**Instructions to follow:**
Copy the data verbatim, starting at the line that contains "What do you see at coordinates (984, 135)" and ending at the end of the data.

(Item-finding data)
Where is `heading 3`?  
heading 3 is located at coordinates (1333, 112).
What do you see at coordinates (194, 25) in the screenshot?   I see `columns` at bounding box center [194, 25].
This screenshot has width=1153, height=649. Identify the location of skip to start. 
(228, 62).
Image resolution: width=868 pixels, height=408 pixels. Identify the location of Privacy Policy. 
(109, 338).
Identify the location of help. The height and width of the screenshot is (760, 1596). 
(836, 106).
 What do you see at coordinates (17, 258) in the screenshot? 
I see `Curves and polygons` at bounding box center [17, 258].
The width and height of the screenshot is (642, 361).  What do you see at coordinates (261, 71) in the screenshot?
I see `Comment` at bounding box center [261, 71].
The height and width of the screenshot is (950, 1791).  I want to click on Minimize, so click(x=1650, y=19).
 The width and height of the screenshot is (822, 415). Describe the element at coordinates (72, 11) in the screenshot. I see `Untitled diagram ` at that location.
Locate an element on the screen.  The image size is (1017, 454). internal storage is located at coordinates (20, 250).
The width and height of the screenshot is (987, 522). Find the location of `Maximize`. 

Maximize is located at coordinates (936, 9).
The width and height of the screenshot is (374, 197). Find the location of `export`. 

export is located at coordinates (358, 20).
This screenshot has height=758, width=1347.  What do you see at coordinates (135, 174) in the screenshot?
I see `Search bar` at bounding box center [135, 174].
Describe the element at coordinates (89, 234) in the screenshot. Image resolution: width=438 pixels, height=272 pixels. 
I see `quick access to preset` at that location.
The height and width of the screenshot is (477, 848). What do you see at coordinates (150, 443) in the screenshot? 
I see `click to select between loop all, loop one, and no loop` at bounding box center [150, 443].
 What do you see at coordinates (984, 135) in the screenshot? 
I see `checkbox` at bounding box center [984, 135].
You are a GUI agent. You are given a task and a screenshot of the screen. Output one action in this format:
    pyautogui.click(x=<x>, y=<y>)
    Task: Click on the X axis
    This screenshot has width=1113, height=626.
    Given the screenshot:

**Reply:**
 What do you see at coordinates (984, 135) in the screenshot? 
I see `checkbox` at bounding box center [984, 135].
You are a GUI agent. You are given a task and a screenshot of the screen. Output one action in this format:
    pyautogui.click(x=<x>, y=<y>)
    Task: Click on the X axis
    This screenshot has width=1113, height=626.
    Given the screenshot:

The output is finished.